The mechanism by which monoclonal antibodies enhance the biological activity of a number of hormones is poorly understood. One such antibody (GC73), which binds to human but not bovine TSH, enhances the bioactivity of human TSH in vivo. We have investigated whether GC73 enhancement of TSH bioactivity involves potentiation of hormone-receptor activation assessed by the cyclic AMP (cAMP) responses of both primary human thyrocyte cultures and a TSH-responsive human thyrocyte cell line (SGHTL-45). GC73 had no effect on basal cAMP production. In contrast to its enhancement of the bioactivity of human TSH in vivo, it markedly inhibited the cAMP response to 1 and 10 mU human TSH/ml in primary thyrocytes. This effect was dose-dependent with neutralization of the bioactivity of TSH occurring at 2 mg GC73/ml.
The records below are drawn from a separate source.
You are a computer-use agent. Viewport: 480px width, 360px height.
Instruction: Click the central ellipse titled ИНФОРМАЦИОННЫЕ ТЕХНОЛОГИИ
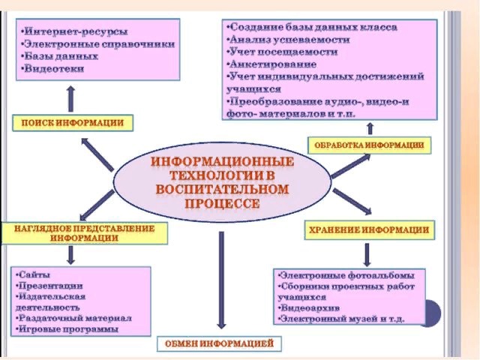click(x=222, y=182)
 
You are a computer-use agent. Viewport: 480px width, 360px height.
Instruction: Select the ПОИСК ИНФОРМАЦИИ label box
click(x=73, y=122)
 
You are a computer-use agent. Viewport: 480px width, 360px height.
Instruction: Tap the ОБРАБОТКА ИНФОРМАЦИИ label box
click(x=370, y=145)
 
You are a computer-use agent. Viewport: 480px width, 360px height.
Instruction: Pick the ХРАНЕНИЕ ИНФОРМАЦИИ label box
click(x=369, y=230)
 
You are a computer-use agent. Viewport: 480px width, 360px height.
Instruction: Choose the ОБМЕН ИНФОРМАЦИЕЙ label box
click(x=220, y=344)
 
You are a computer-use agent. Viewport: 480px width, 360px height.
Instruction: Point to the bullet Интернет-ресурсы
click(x=75, y=32)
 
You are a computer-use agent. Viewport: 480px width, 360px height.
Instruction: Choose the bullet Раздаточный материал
click(x=74, y=317)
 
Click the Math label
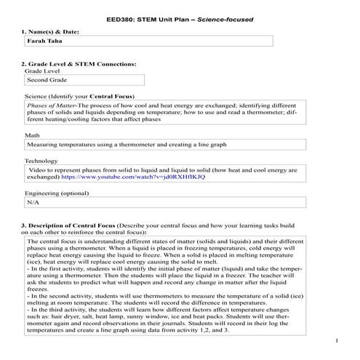32,135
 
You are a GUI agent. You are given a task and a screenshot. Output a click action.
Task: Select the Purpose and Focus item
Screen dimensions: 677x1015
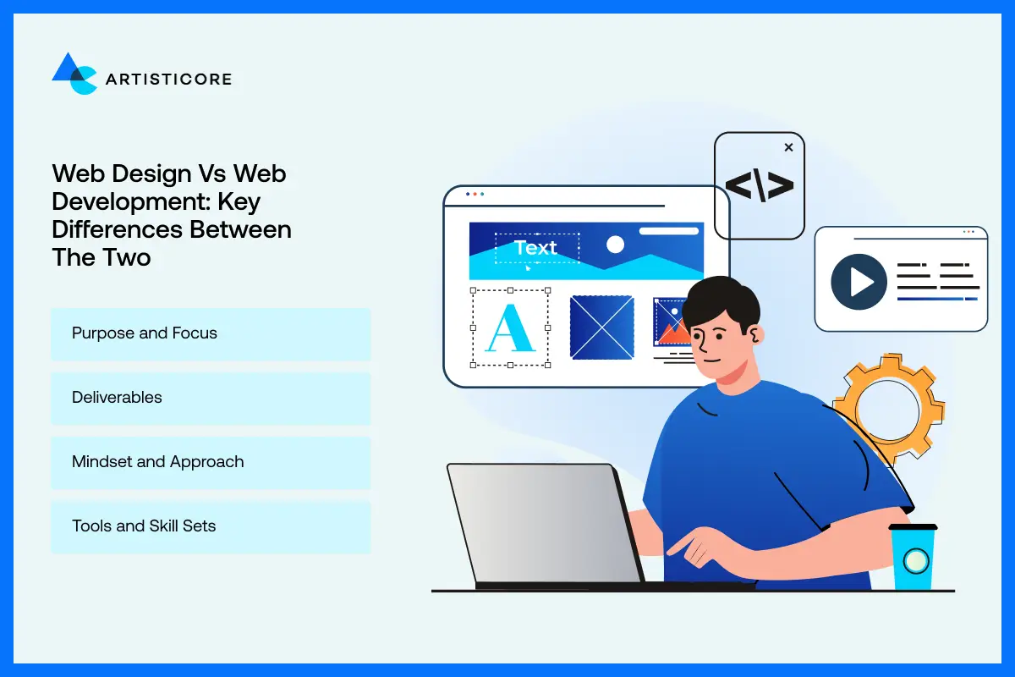211,333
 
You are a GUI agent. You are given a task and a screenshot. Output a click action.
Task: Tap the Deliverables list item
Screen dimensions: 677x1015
211,398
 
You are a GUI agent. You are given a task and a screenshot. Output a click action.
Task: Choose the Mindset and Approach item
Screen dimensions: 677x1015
211,462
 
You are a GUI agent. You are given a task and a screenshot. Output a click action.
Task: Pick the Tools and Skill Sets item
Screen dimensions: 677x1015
211,526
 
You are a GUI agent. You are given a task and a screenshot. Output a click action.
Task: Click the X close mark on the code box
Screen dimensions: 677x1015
788,147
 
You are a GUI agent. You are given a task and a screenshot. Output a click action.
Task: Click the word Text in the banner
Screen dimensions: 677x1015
536,248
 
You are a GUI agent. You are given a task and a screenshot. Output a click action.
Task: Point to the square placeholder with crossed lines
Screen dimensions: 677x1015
601,327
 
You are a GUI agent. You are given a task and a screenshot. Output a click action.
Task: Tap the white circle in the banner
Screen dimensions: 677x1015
615,245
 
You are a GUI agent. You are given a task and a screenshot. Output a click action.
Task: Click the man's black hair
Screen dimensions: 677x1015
719,300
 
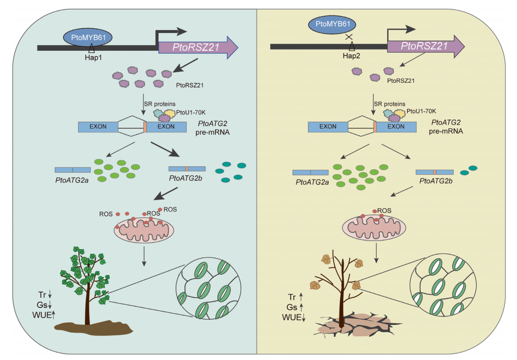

GC73 had no effect on the bioactivity of bovine TSH. In contrast, a second anti-TSH monoclonal antibody (TC12), which binds to both human and bovine TSH, inhibited the bioactivity of both species of TSH. Similar results were obtained using SGHTL-45 cells, although the peak concentrations of cAMP were lower. We conclude that binding of GC73 to human TSH resulted in inhibition rather than enhancement of the in-vitro biological activity of human TSH. We suggest that GC73 enhancement of human TSH bioactivity seen in vivo does not result from a mechanism involving potentiation of receptor activation by human TSH.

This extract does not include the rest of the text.